The Bank of England cut its key rate by half a percentage point, introduced a new programme for cheap credit and reduced a special capital buffer to give banks more room to lend.
"This is a big package. It's a big package. It is a big deal," Governor Mark Carney said, adding that the BoE's measures were equivalent to "north of 1%" of economic output.
He said the Bank was coordinating with the government to have "maximum impact".
A jump in public investment over the next five years, to what Sunak says are levels not seen since 1955, represents a turning point for the world's fifth-biggest economy after a decade of austerity to narrow its budget deficit.
But with Johnson's government now focusing on how to cope with an expected jump in coronavirus cases, Sunak has new spending priorities that could force him to relax the government's self-imposed borrowing rules.
The 39-year-old former Goldman Sachs analyst has also said he will help companies cope with a cash-flow crunch if their workers and customers stay at home in large numbers.
Possible measures included deferment of tax payments. Sick pay rules might be changed to help more workers.
Britain is likely to issue the highest amount of public debt in almost a decade over the coming financial year, according to a Reuters poll of dealers.
However, Britain is facing a short-term economic impact from coronavirus, Elizabeth Martins, an economist at HSBC, said.

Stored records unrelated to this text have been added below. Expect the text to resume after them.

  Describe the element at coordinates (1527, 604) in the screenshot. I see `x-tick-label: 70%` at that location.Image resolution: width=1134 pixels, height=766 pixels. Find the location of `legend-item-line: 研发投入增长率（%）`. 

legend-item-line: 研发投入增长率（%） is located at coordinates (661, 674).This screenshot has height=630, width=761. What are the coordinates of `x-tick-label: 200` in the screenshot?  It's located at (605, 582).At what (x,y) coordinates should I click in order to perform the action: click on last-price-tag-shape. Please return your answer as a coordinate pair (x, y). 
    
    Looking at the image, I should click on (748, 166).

"Providing stimulus will not get people out to restaurants and the cinema if they are staying at home to avoid infection," Martins said.
Investors are also worried about the risk of Britain and the European Union failing to secure a post-Brexit trade deal which would deliver a shock to the economy later this year.

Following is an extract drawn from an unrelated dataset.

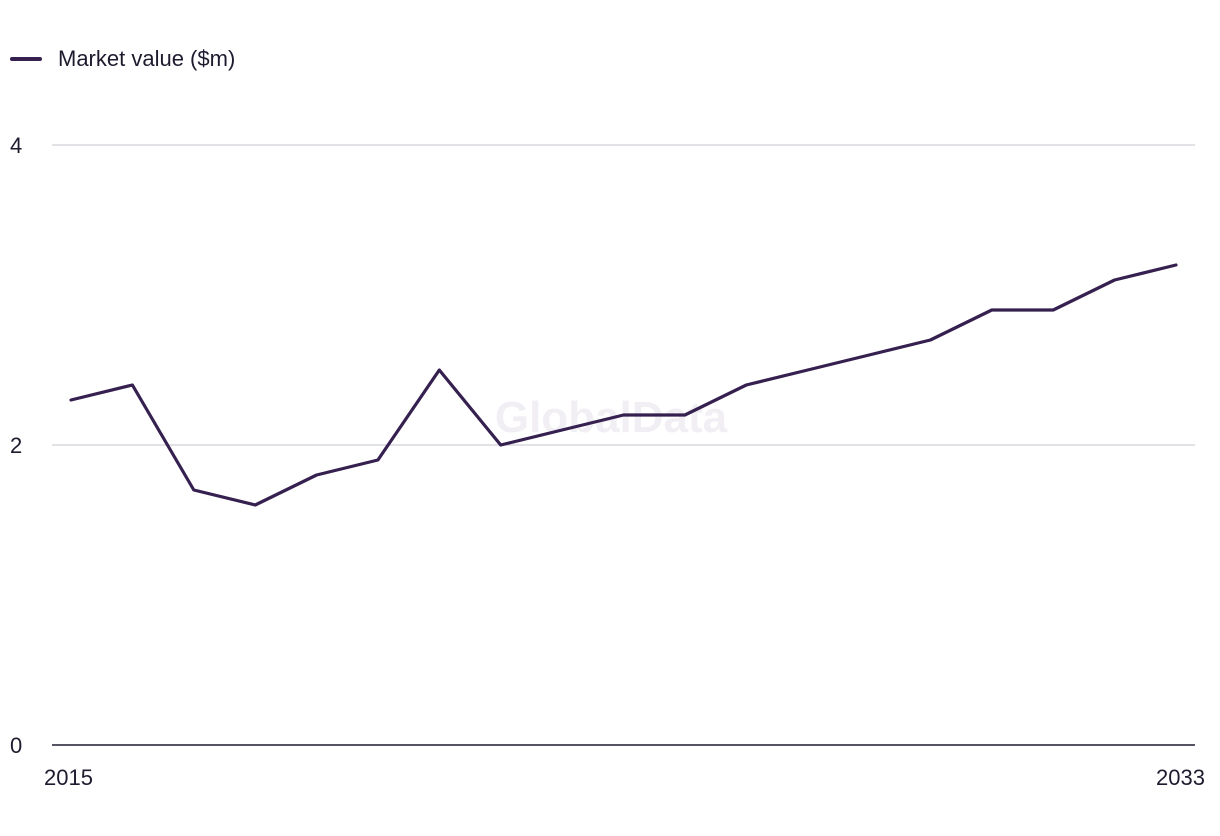  Describe the element at coordinates (562, 430) in the screenshot. I see `data-point-2023` at that location.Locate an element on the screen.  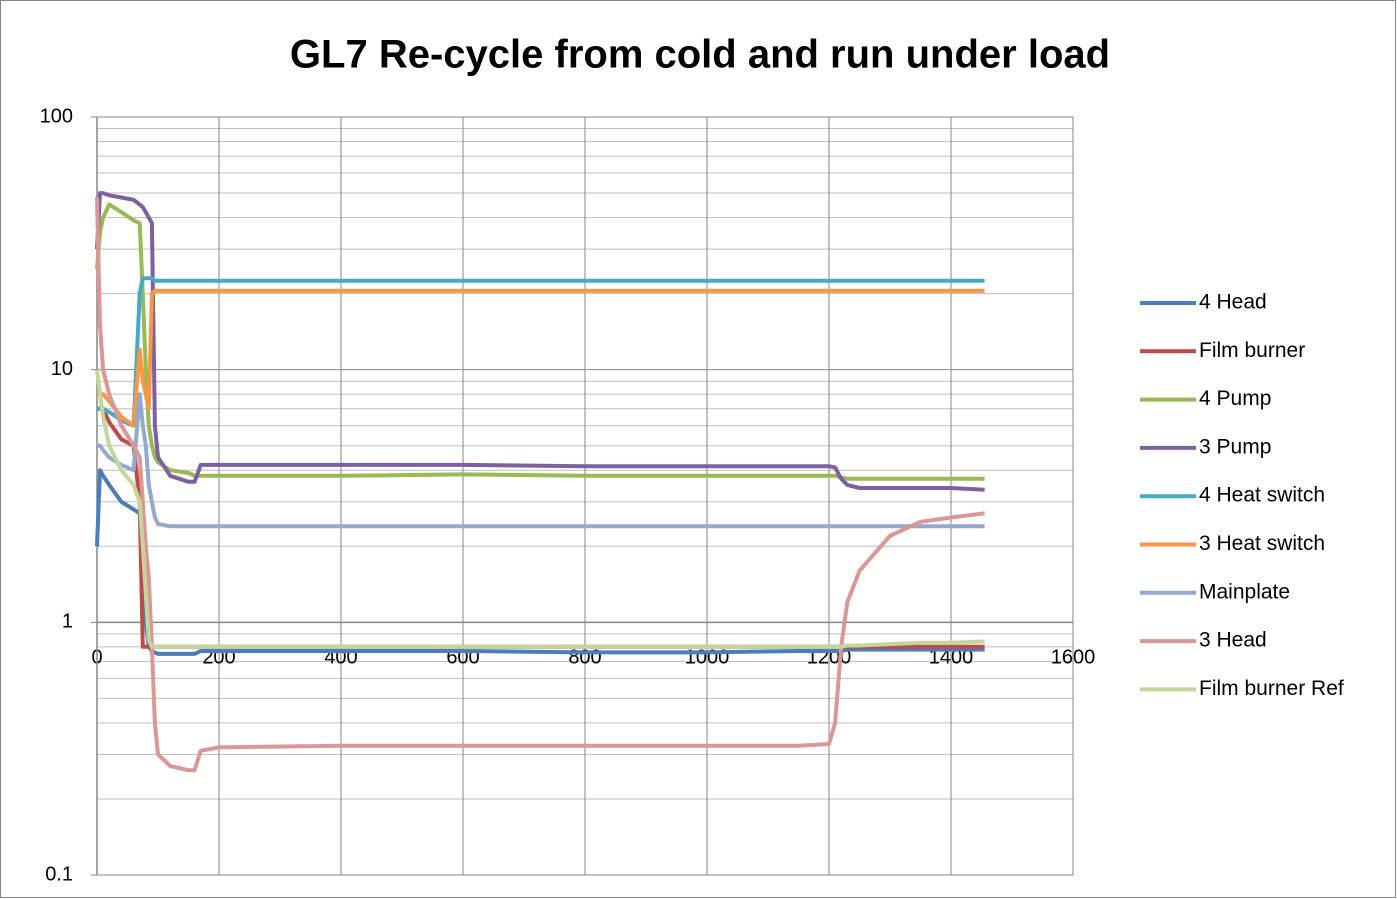
x-tick-label: 1600 is located at coordinates (1074, 658).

But given the scale of alarm over coronavirus, Sunak is expected to loosen the government's fiscal rules to give himself more room to increase spending on public services.
Sunak told the Sunday Telegraph that he was studying "with interest" proposals to reclassify some day-to-day spending as public investment, which faces a less restrictive rule.
So far, investors have shown no let-up in demand to buy British debt as demand for safe-haven government bonds soars around the world while coronavirus spreads.
British gilt yields hit record lows this week and the benchmark two-year yield turned negative for the first time.